Most mechanical movements watches sold today are automatically wound, but you can still get some manual wind watches if you prefer that style.

Quartz Watches

Quartz Watches

Image via HiConsumption

A quartz watch is powered by a battery. These watches first became available to the public in 1969, a decade after Seiko commissioned this type of watch. The quartz watch has changed the face of watches in the past 50 years, making watches easier than ever for consumers to use and maintain.

How Quartz Watches Work

Quartz watches are typically less popular with fine watch collectors. True watch collectors prefer mechanical watches. However, quartz watches are less expensive, easier to maintain, easier to use. Quartz watches are also more durable than mechanical watches because they have fewer parts.

  1. A quartz watch battery sends an electrical signal through the piece of quartz in the watch.
  2. The electrical signals cause the quartz to vibrate 32768 times per second. This vibration creates the precise signal frequency.
  3. The circuit measures the vibrations and converts them into a singular pulse every second.
  4. This pulse is what moves the watch hands and keeps time in the watch.

Automatic Watches

The third standard watch movement type is the automatic movement. An automatic watch is often referred to as the self-winding watch.

This type of watch can also be referred to the Kinetic energy or Kinetic watch. The automatic watch harnesses the energy from the wearer’s hand and wrist movements.

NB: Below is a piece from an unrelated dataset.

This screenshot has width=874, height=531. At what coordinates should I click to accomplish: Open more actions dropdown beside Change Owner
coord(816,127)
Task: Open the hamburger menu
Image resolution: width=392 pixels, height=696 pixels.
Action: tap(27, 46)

This energy is then transferred to the mechanism, and winds the watch automatically for you.

Automatic watches tend to be heavier and thicker than standard mechanical movement watches because of the additional rotors needed for automatically winding the watch for you.

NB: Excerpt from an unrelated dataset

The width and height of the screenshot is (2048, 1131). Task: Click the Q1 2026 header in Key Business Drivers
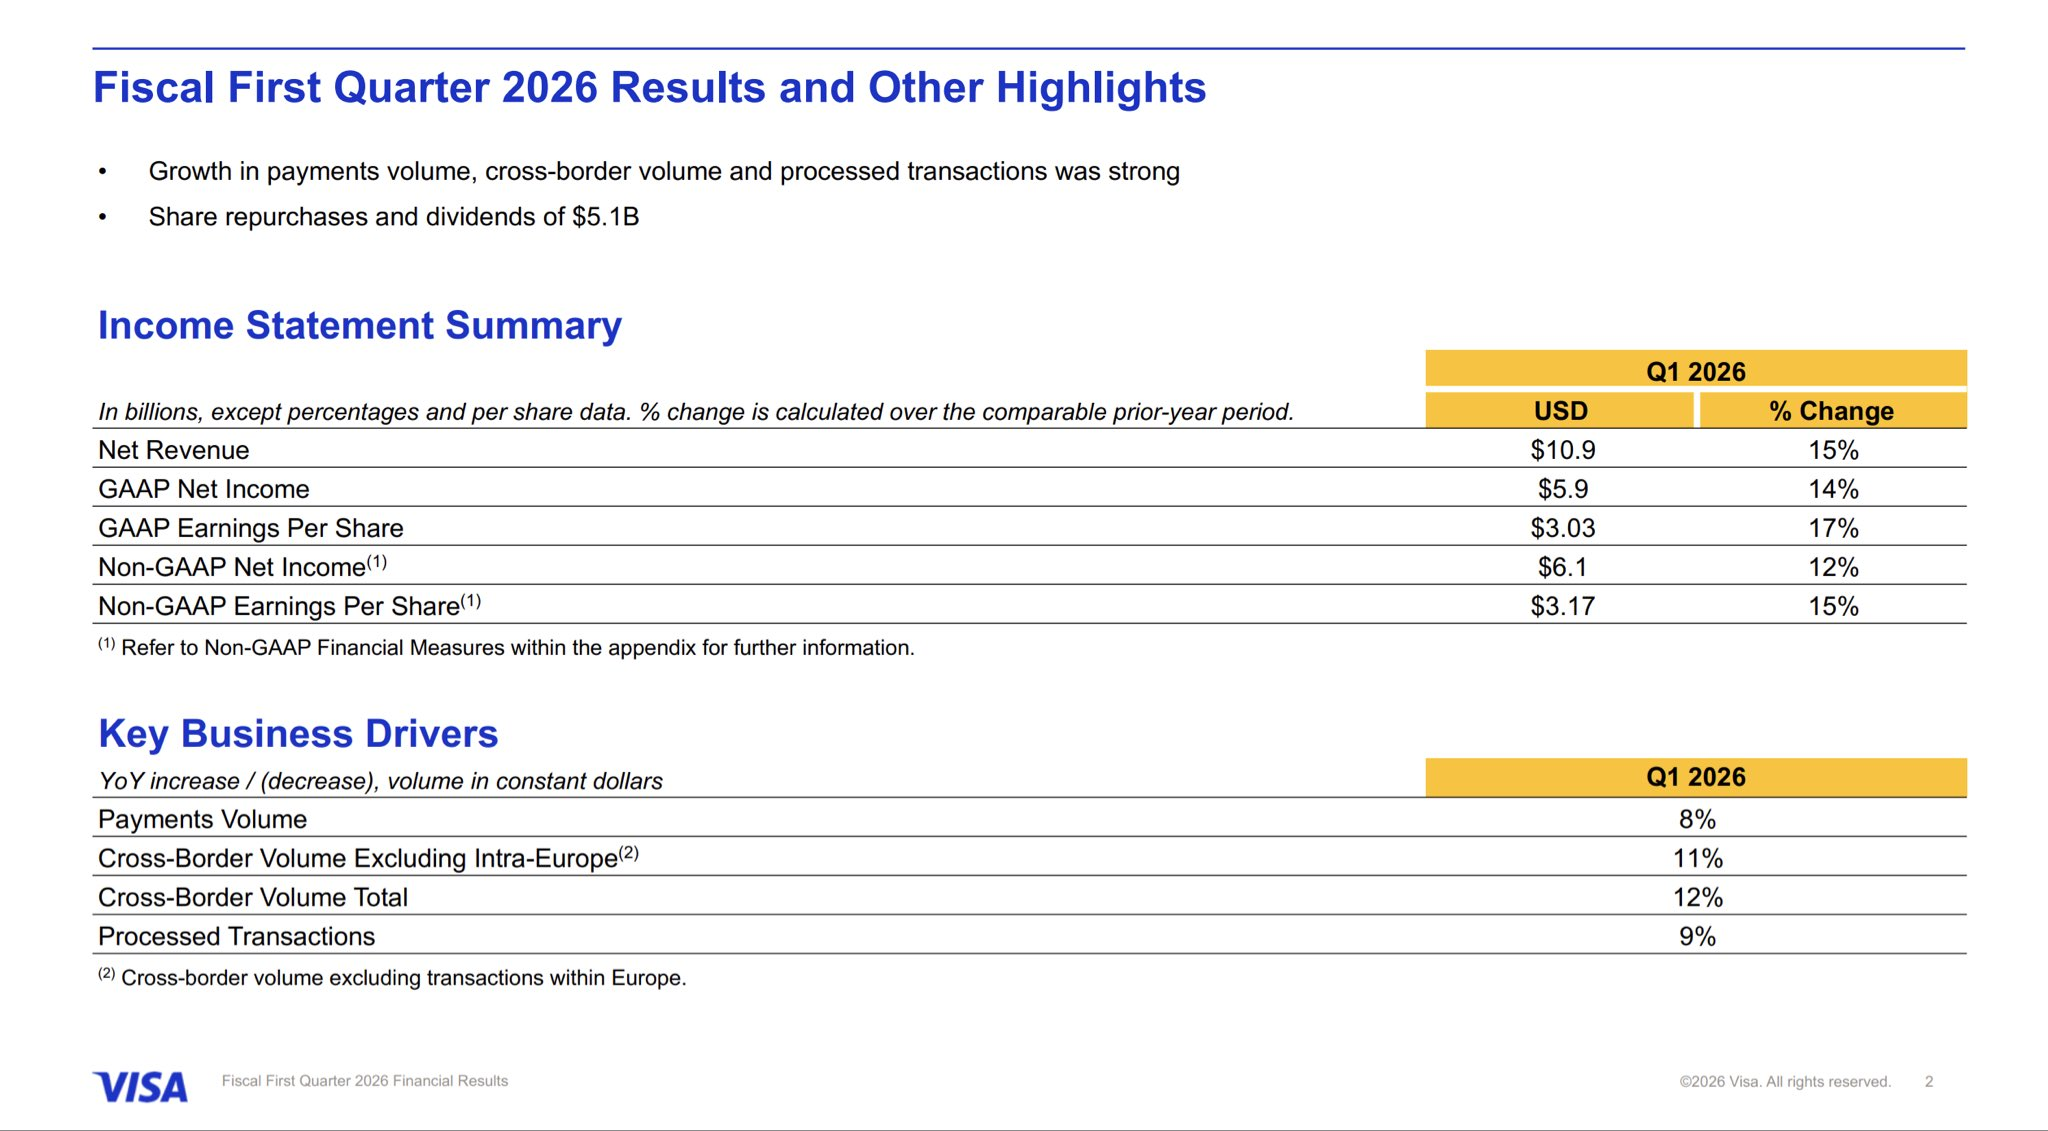1695,777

As long as you wear your automatic watch regularly, the watch will continue to function properly and keep time for you.

Choosing the Right Watch

While automatic and quartz watches are easier to use, true watch collectors will almost always go with a well-made, expensive mechanical movement watch. These watches have more class, style, and a long history of elegance attached to them.

If you’re interested in the right long-term investment in your watch, you should definitely review and examine a number of fine mechanical movement watches before you buy. Brands like Rolex, Audemars Piguet, Omega, and Tag Heuer are great places to start.